------ RAW DATA ------

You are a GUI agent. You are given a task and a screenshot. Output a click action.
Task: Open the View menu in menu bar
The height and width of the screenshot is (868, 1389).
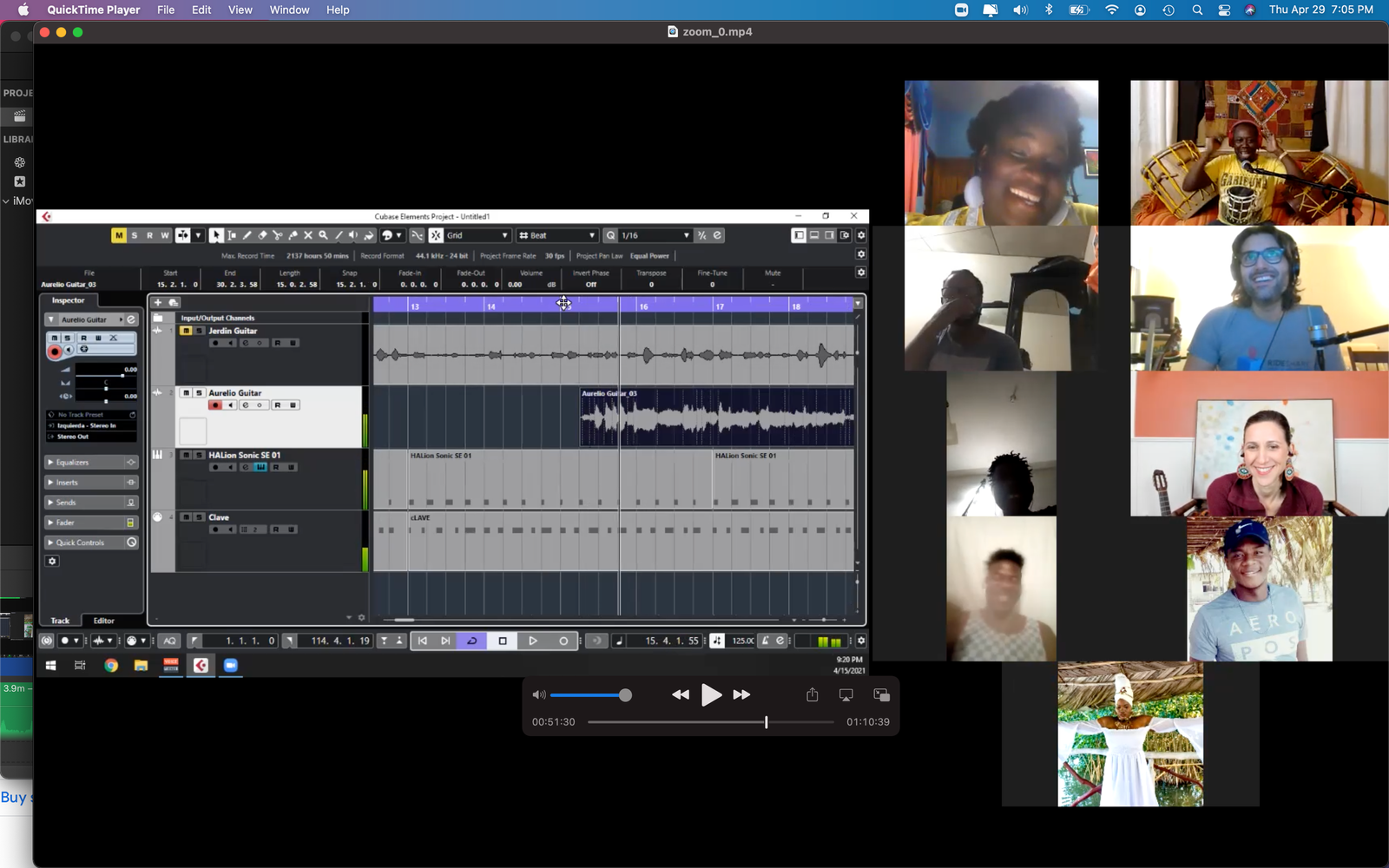pyautogui.click(x=240, y=10)
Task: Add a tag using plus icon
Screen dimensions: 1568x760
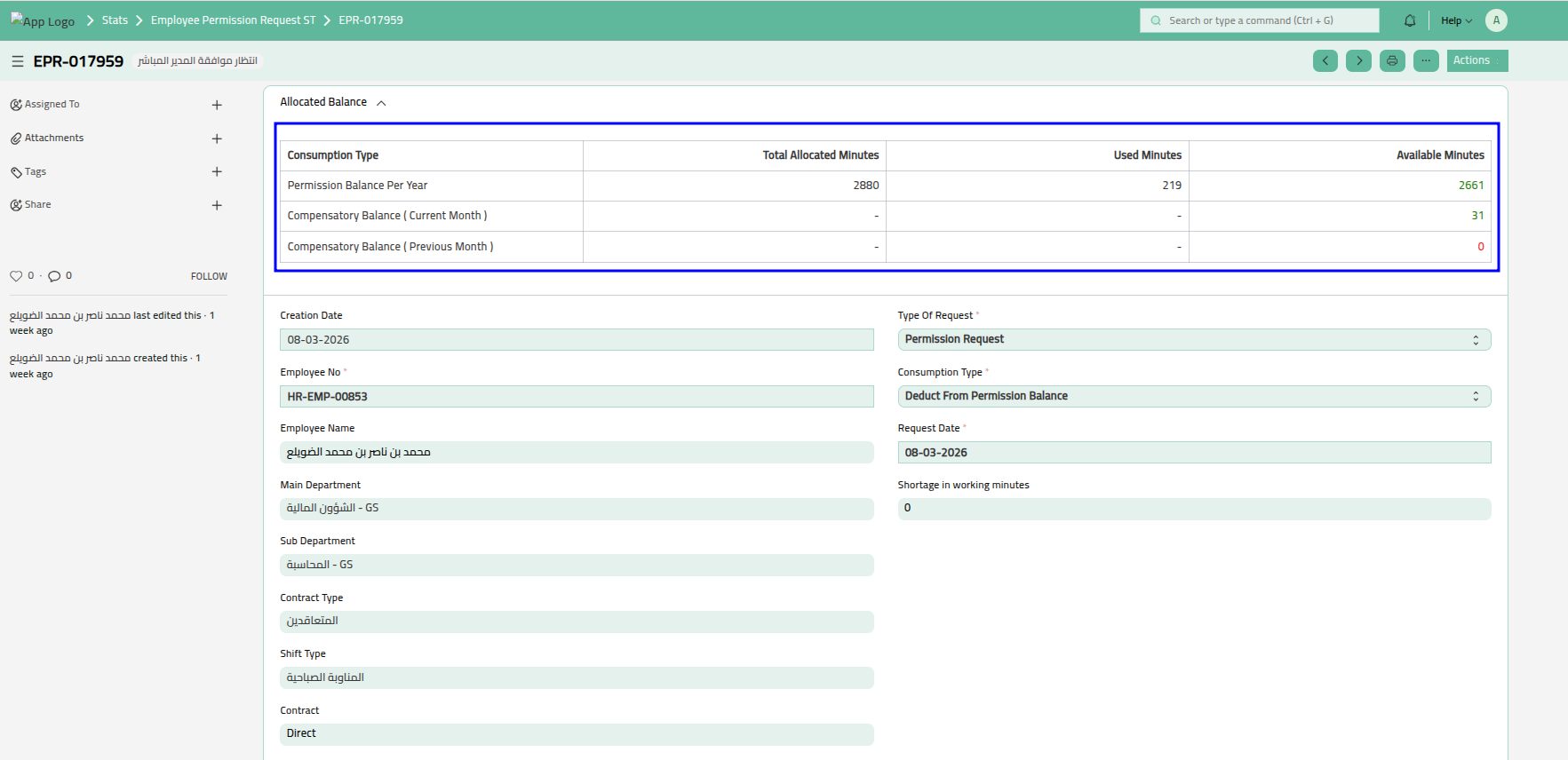Action: coord(217,171)
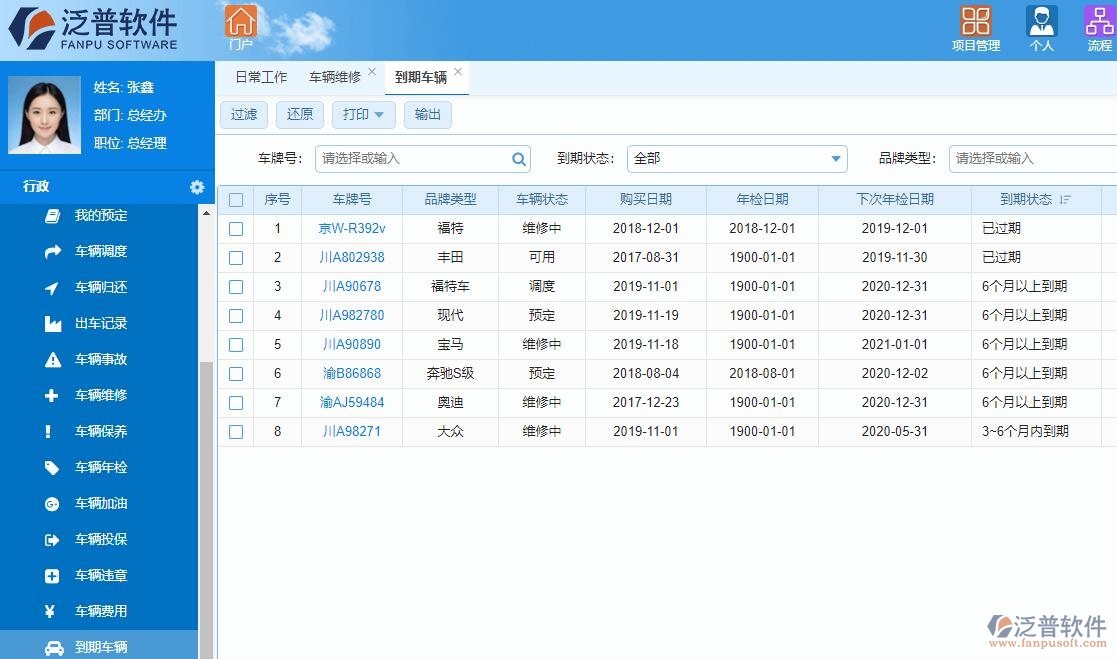Expand the 打印 dropdown arrow
This screenshot has width=1117, height=659.
[x=378, y=114]
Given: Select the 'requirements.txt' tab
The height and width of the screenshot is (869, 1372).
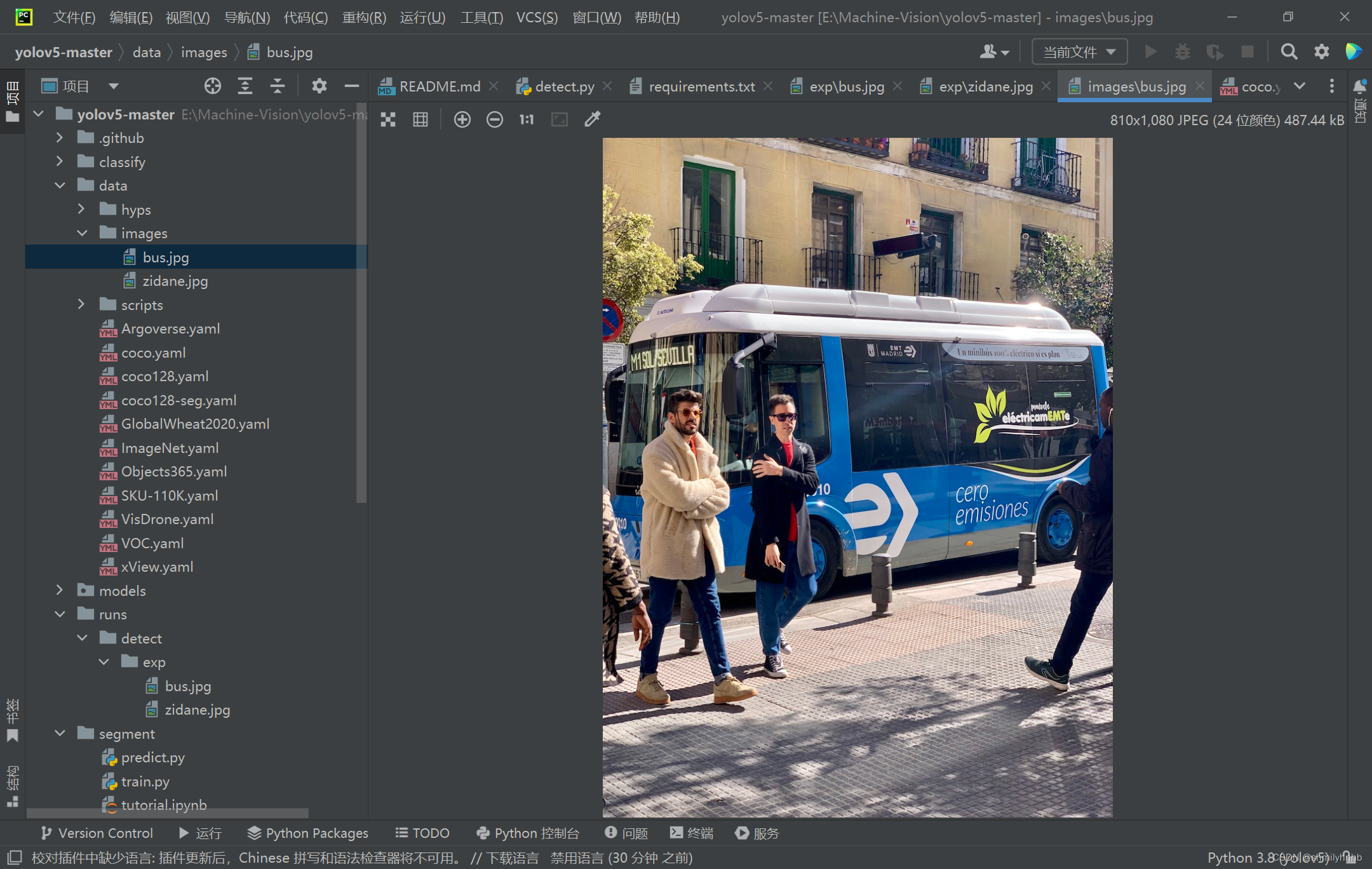Looking at the screenshot, I should click(700, 86).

------

- [JOB]:
Write out the items word for word, starting with the line that contains "Task: Add a tag using plus icon" and continuing through the end of the items, with both ends included. Leave the pictures out.

- [REPLY TO THE TASK]:
Task: Add a tag using plus icon
Screen dimensions: 1568x760
Action: coord(217,171)
Expand the 打印 dropdown arrow
This screenshot has width=1117, height=659.
[x=378, y=114]
Given: Select the 'requirements.txt' tab
The height and width of the screenshot is (869, 1372).
Looking at the screenshot, I should click(700, 86).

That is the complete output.